The movie also features Maggie Gyllenhaal as Will Ferrell’s love interest (this didn’t bother me nearly as much as I thought it would) and Dustin Hoffman as an English professor trying to find out exactly what kind of novel Will Ferrell is in. The script for this was quite clever without being pretentious, leading to lines like “Aren’t you relieved to know you’re not a golem?” and other quotable gems. I love golems and any reference to them. Anyway…
What I really loved about this movie was the attention to detail. The set design, location choices, and costume choices were perfect. You got a complete sense of the kind of person Will Ferrell’s best friend, played by Tony Hale, was with a few lines about Space Camp. From Emma Thompson’s cavernous, cold office, to the endless rows of white boxes at the IRS, to Tony Hale’s futuristic, obsessively clean apartment, the set design was just fantastic. The white, clean lines and the bright, bright sun made Chicago look like some freaky, futuristic wonderland. I loved that all the characters were named after mathematicians, scientists or engineers, and the graphics that followed Will Ferrell around, creating geometry out of his precise movements. All the details were just so carefully chosen, right down to the Sue Grafton novel Dustin Hoffman is reading while on lifeguard duty. I could watch this movie a million times and still catch more new things in the background.
Be Kind Rewind: A+++
Finally, there is Be Kind Rewind. I cannot even begin to describe the joy this movie brought me. I am so happy I picked it up, having never even seen it before, from the Blockbuster pre-viewed DVD sale shelf when I was feeling depressed. I knew, despite mediocre reviews, that Michel Gondry would come through for me. Once again, there was a great attention to detail in this movie. I loved the fence camouflage designed by Jack Black’s character, complete with little diamonds painted onto his face. I loved the little details added to indicate that Jack Black was magnetic, from the weird sound effects to the wavy distortions to the cheap slapstick gags. The “remakes” of the erased video store movies were just perfect. And I loved the not-very-subtle criticism of the copyright system that treats art as a product, catering to corporate interests while preventing any new art from being made. I loved it all!
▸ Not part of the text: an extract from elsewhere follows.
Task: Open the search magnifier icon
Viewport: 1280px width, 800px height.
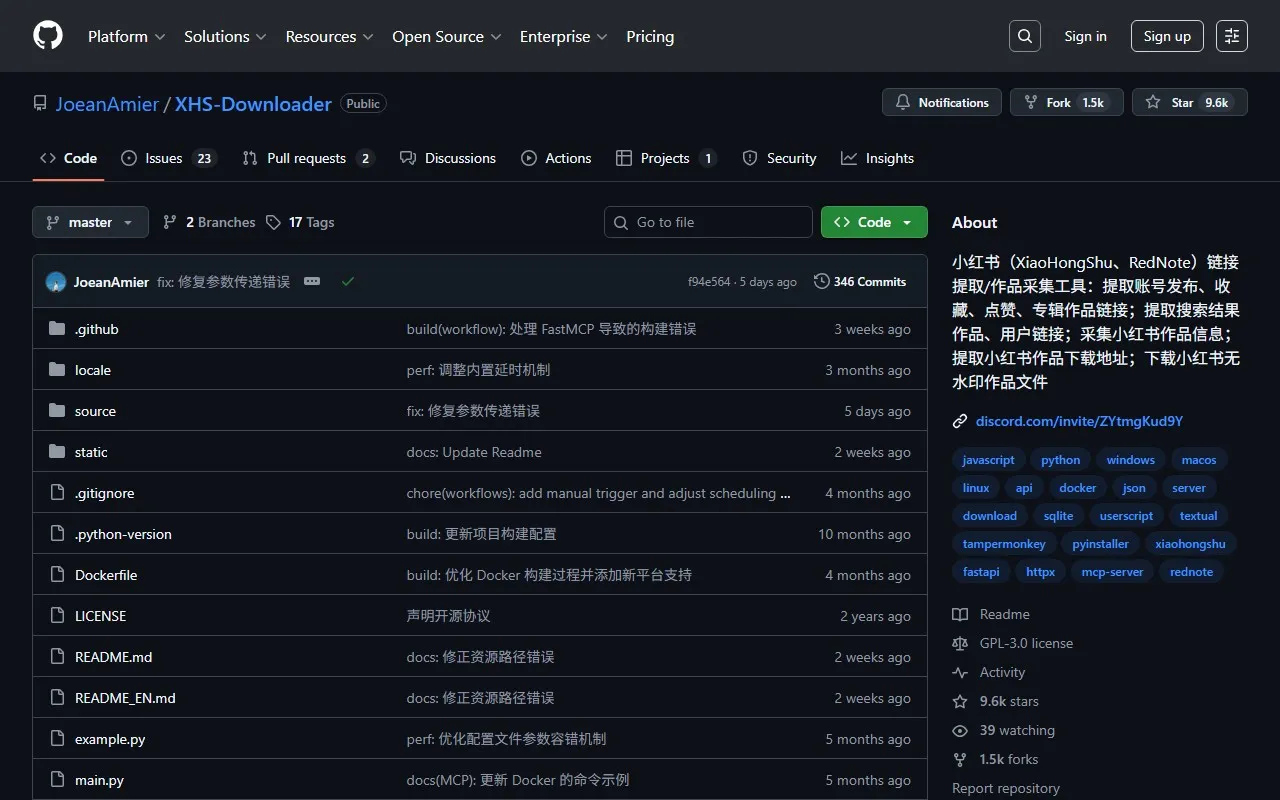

To watch Be Kind Rewind is find oneself filled with a childish love of movie magic, the kind of pure joy that makes you want to just go out and recreate lightsaber fights with sticks. It made me want to be more creative. I finished watching that movie and I was seized with the urge to include animation in my Coney Island movie. I was suddenly flooded with all these ideas. Anything was possible! Why, I could include Javanese shadow puppets! Or Terry Gilliam-esque paper animations! Stop motion effects! Anything at all!!! I can’t remember the last time a movie made me feel that way. Maybe when I was a kid and would draw little comics starring my favorite cartoon characters… that’s the last time I felt so inspired to create something new after watching a movie. I feel like writing Michel Gondry a letter of thanks. I can’t imagine he had anything else in mind.